In high school, he discovered fine art in his first art appreciation class and "was taken by the abstract expressionists [Jackson] Pollock and [Willem] De Kooning."

He later became influenced by David Park, one of the main originators of the West Coast school of painting, and the figurative work of Richard Diebenkorn.
He began to emulate their work in his own, when he wasn't chasing girls and exploring the headwaters of the Loxahatchee River with his best friend, Ray Durrance.

"This was wilderness west of Jupiter owned by Trapper Nelson," he says. "We were trespassing on the property of the now-famous Trapper Nelson. We were 15. We read Lewis and Clark. We read The Big Sky by A.B. Guthrie. We were mountain men, only there weren't mountains, there were swamps. We were swamp men."


Ray Durrance, who now lives in Ann Arbor, Mich., has stayed in touch with Criswell over the years.

"He and I are lifelong buddies. We grew up in the same hometown of West Palm Beach, Florida. His parents and my parents were friends. We were introduced to each other practically at birth."

Durrance, who owns a library research business, says Criswell was more than just a wonderful partner in adventure, fellow bookworm and friend.

"He had an incredible talent even at that age," says Durrance. "He could represent anything on paper. Most of the time, he would have a sketchpad with him."
In the late 1950s, in fear of the draft, Criswell enlisted in the Marines. Criswell and his new wife, Janet (Seal), whom he married in 1957, were stationed at Camp Pendleton, Calif. He sprained his ankle and was medically discharged two years later.
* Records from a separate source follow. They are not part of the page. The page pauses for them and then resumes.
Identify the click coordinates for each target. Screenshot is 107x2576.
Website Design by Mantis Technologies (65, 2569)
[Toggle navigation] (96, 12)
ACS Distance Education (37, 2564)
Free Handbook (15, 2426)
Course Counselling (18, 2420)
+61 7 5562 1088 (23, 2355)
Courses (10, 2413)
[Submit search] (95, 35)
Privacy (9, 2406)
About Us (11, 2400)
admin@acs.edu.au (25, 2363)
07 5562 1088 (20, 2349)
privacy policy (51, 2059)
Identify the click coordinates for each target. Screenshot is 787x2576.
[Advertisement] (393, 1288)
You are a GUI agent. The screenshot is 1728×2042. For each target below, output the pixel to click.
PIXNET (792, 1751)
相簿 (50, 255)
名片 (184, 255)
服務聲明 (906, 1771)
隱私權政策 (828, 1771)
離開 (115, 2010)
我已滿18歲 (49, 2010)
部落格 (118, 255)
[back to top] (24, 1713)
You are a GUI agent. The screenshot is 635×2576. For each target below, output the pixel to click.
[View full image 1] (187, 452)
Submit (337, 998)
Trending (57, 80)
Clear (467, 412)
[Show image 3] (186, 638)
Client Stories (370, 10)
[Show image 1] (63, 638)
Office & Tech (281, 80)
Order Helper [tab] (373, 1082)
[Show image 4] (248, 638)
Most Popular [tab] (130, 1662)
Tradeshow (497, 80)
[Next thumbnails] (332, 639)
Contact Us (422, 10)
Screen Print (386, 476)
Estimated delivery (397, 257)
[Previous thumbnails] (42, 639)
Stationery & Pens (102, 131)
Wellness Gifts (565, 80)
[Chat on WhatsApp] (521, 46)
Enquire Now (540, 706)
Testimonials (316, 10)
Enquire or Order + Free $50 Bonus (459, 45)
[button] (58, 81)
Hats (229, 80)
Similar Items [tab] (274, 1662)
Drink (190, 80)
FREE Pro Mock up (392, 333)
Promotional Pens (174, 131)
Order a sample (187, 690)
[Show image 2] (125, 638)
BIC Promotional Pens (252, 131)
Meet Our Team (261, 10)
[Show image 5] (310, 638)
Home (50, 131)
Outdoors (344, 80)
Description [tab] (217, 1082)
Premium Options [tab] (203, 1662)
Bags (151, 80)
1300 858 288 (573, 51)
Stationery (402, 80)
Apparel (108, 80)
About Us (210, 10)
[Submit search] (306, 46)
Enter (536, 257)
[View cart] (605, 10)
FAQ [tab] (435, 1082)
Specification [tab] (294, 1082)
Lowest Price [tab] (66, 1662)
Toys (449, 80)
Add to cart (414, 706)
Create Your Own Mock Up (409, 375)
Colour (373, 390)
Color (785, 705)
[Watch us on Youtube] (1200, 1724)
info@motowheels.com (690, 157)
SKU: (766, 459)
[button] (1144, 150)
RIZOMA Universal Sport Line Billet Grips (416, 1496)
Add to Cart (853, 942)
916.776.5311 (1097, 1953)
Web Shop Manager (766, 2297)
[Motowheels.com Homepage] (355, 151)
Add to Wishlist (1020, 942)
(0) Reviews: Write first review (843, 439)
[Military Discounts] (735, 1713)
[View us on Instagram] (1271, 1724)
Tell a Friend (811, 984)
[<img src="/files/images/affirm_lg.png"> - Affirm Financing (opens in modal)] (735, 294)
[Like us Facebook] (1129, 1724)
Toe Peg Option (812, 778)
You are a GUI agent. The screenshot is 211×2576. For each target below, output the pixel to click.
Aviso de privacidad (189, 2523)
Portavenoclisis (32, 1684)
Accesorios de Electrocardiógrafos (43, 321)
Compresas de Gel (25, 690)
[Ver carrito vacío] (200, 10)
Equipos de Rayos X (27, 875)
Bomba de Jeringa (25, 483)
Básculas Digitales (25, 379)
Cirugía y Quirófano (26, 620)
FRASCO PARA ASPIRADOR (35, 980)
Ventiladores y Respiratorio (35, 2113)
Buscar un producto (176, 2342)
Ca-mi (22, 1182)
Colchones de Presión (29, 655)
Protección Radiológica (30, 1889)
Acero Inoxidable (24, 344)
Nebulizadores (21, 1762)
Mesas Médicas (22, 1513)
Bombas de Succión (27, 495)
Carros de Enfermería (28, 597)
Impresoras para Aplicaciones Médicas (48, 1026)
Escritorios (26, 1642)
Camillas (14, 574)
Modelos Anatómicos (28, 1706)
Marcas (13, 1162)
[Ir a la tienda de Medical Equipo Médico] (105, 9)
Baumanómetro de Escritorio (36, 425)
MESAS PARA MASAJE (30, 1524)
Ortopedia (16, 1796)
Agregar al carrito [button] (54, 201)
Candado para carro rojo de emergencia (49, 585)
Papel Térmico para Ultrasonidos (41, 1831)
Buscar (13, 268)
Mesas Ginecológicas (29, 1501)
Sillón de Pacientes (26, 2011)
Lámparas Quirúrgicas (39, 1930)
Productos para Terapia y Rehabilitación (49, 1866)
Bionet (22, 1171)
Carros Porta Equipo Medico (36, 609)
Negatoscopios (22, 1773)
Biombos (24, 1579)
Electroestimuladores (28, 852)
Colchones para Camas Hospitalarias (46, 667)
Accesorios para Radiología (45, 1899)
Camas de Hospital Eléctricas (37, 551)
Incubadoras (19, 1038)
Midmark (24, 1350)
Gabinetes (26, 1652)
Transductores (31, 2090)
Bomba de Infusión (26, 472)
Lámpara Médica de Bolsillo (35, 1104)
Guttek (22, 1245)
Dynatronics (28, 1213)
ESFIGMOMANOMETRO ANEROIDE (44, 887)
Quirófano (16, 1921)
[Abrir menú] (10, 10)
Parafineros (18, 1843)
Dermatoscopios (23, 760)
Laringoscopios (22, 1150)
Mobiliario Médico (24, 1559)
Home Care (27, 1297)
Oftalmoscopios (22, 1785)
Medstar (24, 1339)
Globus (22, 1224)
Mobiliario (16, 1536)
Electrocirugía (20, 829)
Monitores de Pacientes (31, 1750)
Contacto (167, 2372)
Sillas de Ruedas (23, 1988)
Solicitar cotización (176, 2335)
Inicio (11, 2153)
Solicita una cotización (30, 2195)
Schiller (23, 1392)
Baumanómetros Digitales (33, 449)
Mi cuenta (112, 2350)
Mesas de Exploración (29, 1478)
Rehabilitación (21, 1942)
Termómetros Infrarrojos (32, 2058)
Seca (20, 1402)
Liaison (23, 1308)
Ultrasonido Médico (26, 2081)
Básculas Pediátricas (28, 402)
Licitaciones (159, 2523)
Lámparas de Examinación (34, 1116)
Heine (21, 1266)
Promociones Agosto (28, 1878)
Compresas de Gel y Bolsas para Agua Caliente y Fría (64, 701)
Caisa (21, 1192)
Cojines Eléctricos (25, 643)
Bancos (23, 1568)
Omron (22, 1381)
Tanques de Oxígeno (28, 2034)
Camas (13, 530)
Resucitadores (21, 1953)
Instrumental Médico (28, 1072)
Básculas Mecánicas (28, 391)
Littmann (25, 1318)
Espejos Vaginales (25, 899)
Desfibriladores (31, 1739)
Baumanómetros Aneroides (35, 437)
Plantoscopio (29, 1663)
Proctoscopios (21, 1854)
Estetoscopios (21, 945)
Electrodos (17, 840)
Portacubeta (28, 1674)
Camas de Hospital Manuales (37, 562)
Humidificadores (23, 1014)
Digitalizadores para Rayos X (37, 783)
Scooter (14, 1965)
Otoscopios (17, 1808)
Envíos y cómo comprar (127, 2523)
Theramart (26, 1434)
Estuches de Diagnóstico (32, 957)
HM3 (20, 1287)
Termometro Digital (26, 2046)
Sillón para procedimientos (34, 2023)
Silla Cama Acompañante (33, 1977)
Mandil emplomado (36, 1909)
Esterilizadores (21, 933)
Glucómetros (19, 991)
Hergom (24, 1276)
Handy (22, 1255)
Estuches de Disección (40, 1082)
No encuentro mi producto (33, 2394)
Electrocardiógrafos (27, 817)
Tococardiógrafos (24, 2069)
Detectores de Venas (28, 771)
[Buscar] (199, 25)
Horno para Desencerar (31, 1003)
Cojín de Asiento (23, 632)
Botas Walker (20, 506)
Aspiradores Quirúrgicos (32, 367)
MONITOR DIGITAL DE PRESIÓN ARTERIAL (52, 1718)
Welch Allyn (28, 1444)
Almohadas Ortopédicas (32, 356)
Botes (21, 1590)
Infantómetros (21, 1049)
"When I was discharged I thought I'd become a famous artist," Criswell says. "I was waiting a long time for people to discover me painting out there in the garage of my rented house. I kept waiting for the gallery owners to come but for some reason they didn't show up."

A few months later, Criswell called his dad to ask for money to get back home. He had 36 cents to his name."That was my first real defeat in life … not the last."

Back in Florida, he worked, first as a sign painter (which he says he was so bad at, he got laid off), then as a land surveyor.

All the while, the artist inside was growing more frustrated.

"I wanted to do things. I wanted to write and paint, but mostly, I just bitched about it instead of doing it," he says. "The pressure builds up and eventually the bottom falls out."

When he quit his job as a land surveyor to go on the road, it was the last job like that he ever had.

"That wasn't just a job, it wanted to possess my soul," says Criswell. "After I quit, I felt really free. Other jobs I've had since then have just been something on the side."

Less than a decade later, most of his gypsy blood and romantic adventures sated, Criswell settled into painting, perhaps his ultimate fate. He also let the artist come through in his work and became more prolific because of it.

Besides being on display at Cantrell Gallery in Little Rock and Taylor's Contemporanea Fine Arts in Hot Springs, Criswell's work has appeared in exhibitions across Arkansas, as well as in Connecticut, New York, Georgia, Florida, North Carolina, South Carolina, Kansas, Alabama, Mississippi, Germany and Taiwan.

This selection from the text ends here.